Why did you read this blog about community sermon-listening? What caught your interest? Were you already aware of your need to reconnect preaching with fellowship? Were you looking for ideas on how to do it? Were you a hesitant reader, knowing that you’d need to reevaluate your sermon-listening practices? Did someone else recommend this blog to you? Are you a preacher looking for ways to achieve community-wide impact in your sermons?

No matter who you are or why you read these blog posts, you’re now faced with a decision. You’ve come to a crossroad in your sermon-listening experience and you must decide which way you’re going to go. The two options are easily understood—either you compartmentalize your life by keeping your sermon-listening and fellowship experiences quite separate, or you commit to integrate the two so that they never take place one without the other. Which will it be? It’s a life-changing decision.

Don’t move on without answering that question. If you want to practice community sermon-listening, you need to make a plan. You need to involve others. The practice is by nature, communal. Maybe, you’ll need to do some work to convince others of this vital need. Take a long-term approach. We’re talking about changing church culture. You’ll need to lead by example.It’s very likely that you’ll meet some opposition. Modern Christians have developed a keen independence. We don’t like to open up. We share a little of our shallow selves, but seldom show real transparency.
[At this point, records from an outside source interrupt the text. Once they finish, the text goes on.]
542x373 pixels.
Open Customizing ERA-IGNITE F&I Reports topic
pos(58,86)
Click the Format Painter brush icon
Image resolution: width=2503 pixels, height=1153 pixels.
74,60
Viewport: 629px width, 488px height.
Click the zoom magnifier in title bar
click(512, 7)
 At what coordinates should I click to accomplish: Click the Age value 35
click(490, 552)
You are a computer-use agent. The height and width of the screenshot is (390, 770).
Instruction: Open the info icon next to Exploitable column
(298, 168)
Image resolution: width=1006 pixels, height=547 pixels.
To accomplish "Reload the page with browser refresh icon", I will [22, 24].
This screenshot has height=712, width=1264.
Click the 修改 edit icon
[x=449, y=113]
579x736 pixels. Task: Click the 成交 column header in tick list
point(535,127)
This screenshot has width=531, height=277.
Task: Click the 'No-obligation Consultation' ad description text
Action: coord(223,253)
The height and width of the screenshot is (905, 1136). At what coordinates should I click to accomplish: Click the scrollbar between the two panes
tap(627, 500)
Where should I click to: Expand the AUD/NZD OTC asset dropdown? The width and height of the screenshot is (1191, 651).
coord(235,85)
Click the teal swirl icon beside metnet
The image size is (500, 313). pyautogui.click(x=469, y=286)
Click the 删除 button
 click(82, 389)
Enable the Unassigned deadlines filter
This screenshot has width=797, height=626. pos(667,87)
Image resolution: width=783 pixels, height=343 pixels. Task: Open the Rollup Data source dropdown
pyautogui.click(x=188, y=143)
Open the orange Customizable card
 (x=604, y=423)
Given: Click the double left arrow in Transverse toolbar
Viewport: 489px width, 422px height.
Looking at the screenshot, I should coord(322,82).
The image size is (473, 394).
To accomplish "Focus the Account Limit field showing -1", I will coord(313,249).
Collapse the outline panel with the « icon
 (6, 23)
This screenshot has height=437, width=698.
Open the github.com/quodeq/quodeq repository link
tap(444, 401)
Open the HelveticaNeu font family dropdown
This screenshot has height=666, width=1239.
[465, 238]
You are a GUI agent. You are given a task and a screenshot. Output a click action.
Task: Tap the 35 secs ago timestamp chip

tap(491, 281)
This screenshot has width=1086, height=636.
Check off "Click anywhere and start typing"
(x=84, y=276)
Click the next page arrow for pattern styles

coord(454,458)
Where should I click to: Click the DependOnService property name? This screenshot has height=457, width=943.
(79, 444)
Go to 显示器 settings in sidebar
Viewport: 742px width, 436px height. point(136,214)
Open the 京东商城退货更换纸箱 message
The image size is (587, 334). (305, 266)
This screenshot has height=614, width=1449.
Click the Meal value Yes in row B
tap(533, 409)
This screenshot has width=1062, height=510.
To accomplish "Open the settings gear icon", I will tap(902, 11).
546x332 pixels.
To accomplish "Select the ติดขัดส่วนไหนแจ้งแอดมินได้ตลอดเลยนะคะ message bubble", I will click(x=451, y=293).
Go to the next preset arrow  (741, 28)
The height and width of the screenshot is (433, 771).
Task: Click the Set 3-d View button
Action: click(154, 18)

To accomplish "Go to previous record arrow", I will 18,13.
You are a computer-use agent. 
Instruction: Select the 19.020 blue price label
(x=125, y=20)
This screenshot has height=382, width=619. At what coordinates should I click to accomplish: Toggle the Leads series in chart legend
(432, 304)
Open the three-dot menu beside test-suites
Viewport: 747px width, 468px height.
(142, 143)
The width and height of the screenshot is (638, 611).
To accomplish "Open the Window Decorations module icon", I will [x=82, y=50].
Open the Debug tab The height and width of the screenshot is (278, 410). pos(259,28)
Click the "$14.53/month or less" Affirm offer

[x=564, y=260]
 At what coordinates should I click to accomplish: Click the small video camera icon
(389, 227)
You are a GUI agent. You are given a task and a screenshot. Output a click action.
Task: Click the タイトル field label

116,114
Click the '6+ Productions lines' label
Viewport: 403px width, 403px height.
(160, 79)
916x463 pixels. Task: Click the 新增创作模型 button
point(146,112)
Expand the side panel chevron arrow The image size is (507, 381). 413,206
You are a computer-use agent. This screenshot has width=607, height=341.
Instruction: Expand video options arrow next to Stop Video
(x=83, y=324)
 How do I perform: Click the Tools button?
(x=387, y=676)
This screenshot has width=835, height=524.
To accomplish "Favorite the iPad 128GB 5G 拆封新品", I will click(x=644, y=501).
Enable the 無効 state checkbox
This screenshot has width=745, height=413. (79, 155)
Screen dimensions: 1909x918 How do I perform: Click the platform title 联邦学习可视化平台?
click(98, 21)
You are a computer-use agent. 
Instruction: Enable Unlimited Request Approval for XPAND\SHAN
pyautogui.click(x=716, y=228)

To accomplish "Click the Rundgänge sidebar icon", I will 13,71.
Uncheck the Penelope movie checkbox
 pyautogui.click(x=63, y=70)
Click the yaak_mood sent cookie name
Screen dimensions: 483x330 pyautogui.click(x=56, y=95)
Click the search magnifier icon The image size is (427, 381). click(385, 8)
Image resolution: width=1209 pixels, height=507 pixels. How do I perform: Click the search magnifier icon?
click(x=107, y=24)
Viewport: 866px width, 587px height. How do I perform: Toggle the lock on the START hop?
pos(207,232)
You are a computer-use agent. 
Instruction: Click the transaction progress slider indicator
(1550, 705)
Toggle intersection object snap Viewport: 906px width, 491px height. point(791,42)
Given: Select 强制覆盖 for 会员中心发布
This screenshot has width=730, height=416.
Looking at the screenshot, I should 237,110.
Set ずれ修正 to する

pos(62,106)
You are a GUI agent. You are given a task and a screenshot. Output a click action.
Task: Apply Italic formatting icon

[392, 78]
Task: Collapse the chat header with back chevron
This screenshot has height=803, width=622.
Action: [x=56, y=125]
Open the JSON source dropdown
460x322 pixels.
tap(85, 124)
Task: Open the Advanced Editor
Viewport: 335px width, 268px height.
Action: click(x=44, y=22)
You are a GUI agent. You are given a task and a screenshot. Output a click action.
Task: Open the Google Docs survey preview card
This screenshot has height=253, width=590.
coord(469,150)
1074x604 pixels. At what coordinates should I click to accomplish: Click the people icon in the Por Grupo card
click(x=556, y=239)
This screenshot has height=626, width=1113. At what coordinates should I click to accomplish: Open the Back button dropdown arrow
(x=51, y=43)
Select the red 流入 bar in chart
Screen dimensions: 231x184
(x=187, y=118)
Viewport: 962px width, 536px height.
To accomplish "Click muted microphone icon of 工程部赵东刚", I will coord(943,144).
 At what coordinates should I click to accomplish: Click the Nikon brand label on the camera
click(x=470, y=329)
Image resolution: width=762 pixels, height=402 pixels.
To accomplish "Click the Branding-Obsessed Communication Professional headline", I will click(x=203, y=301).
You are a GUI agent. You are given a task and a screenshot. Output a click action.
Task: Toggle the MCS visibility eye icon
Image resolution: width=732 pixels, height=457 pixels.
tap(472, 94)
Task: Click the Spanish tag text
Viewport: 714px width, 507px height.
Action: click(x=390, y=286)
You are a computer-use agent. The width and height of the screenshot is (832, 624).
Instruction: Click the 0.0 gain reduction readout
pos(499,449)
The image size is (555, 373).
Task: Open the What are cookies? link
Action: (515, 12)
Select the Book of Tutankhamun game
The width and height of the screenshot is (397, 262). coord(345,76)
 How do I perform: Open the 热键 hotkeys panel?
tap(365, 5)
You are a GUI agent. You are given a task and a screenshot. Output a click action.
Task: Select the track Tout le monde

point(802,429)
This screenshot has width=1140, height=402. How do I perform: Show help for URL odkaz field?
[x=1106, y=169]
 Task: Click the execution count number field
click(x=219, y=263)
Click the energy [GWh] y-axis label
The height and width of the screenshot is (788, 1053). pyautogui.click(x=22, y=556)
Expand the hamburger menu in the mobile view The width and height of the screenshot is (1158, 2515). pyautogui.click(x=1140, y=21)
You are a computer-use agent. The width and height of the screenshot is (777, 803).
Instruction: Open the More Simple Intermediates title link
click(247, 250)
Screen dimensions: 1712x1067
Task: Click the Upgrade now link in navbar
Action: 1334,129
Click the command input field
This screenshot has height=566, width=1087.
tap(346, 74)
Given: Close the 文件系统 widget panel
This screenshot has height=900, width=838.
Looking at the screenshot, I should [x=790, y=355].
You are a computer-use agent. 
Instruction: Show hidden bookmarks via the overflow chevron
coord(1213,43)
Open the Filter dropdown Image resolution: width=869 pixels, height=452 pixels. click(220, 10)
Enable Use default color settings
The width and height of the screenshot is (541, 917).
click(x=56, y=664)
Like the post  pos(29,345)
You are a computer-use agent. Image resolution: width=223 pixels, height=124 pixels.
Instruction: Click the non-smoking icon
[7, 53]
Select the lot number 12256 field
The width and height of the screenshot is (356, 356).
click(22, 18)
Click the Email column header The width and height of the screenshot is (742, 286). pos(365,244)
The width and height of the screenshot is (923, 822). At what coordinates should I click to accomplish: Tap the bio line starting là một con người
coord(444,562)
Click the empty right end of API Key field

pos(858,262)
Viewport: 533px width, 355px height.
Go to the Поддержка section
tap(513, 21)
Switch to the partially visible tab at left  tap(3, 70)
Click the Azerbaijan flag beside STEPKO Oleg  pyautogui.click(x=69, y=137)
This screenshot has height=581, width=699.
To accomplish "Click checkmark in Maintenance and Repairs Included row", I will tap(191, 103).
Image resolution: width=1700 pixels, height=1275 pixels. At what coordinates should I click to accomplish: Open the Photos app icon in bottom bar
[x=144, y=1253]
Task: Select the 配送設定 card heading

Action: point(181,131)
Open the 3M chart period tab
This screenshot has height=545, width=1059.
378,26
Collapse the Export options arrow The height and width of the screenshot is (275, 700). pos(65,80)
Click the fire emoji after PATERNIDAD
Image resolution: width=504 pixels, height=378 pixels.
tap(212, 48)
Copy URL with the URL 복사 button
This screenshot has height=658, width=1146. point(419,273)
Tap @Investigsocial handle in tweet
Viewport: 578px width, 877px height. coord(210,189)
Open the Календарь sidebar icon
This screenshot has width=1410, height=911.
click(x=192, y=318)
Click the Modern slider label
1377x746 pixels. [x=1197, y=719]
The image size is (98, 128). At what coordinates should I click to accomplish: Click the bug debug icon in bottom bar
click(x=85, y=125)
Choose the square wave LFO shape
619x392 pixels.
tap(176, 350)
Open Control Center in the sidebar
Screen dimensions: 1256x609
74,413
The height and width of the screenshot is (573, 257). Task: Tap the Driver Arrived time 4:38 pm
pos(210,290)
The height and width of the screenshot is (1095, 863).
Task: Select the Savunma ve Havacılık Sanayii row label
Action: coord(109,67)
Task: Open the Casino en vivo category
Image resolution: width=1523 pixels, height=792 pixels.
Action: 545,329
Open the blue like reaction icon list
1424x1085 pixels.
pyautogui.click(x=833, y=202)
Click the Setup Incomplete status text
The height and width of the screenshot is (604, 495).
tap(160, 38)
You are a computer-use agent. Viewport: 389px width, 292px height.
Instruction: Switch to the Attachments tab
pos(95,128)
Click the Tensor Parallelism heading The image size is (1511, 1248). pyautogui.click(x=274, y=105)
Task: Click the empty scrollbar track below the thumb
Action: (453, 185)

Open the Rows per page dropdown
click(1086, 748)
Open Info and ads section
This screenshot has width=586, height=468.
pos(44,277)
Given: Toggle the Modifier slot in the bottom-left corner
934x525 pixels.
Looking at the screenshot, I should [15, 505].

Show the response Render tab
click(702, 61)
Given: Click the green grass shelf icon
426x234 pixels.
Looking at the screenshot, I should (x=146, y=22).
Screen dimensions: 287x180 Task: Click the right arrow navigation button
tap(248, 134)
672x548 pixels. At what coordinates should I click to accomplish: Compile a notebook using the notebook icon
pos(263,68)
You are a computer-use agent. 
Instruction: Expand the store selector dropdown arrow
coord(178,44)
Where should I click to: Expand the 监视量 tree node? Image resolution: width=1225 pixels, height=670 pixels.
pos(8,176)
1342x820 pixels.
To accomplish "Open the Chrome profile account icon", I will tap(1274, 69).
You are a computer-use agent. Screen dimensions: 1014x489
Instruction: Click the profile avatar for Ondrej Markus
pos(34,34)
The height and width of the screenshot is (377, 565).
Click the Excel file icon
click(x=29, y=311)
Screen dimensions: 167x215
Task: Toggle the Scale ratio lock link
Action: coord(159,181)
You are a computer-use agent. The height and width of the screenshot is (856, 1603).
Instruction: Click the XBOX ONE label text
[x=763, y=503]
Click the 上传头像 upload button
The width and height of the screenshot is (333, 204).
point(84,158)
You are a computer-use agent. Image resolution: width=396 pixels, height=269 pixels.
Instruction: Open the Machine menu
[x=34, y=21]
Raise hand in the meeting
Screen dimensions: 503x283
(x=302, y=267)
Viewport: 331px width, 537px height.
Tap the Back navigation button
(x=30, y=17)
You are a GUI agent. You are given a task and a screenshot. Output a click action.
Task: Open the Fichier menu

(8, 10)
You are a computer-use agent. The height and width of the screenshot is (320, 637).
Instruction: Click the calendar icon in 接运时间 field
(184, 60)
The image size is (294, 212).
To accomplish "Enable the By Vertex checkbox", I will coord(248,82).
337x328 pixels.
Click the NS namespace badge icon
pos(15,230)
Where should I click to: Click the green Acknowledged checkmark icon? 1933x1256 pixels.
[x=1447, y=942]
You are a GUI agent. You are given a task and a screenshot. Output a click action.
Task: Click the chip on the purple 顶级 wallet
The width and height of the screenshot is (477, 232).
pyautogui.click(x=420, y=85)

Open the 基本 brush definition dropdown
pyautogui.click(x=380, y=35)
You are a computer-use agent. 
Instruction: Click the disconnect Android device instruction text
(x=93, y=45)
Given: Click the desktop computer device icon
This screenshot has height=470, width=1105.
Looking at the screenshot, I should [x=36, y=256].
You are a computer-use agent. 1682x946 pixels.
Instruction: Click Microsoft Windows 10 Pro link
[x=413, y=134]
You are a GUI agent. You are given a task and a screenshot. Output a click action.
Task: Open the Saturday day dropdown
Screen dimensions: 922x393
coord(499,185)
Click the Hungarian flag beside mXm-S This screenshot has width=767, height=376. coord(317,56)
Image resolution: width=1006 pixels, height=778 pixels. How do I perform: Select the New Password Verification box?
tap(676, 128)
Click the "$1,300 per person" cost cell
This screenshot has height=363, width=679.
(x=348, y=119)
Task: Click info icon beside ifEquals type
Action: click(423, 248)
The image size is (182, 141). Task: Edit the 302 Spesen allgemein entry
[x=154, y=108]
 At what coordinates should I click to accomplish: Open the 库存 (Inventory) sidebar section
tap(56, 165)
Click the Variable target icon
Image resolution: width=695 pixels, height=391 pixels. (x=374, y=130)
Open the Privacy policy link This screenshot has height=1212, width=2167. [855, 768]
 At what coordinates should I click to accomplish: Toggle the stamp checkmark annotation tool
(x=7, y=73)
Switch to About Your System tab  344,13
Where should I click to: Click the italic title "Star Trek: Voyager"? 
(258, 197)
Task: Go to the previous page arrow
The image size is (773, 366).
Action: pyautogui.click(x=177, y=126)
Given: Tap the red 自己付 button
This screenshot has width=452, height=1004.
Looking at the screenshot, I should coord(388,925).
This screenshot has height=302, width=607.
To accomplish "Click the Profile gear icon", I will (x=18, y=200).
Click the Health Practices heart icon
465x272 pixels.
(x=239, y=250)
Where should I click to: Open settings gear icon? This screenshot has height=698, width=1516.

But real sanctification is a community project. It requires the challenges, trials, disciplines, support, encouragements, and changes that other people bring into your life. That’s what fellowship is.

Real sanctification occurs when our souls are laid bare to the living and abiding Word of God. It happens when God’s powerful Word is read, explained, and applied to the gathered church. That’s what preaching is.

Now, put the two together—preaching and fellowship—sermon-listening and community—sound doctrine and accountability—that’s the recipe for church-wide transformation. That’s what the church must recover. That’s what sanctification is.

Preaching is most effective when people listen together—people who are responsible to care for one another, pray for one another, counsel one another, encourage one another, confront one another, and generally look out for one another spiritually. It’s the community aspect of preaching that makes a sermon a sermon. If we overvalue and overuse the sermons available on the Internet, we risk becoming observers to the sermon event, watching from a distance, detached, and unimplicated by the sermon’s demands.

What you do now will set the spiritual trajectory for you and for your church. May God bless you.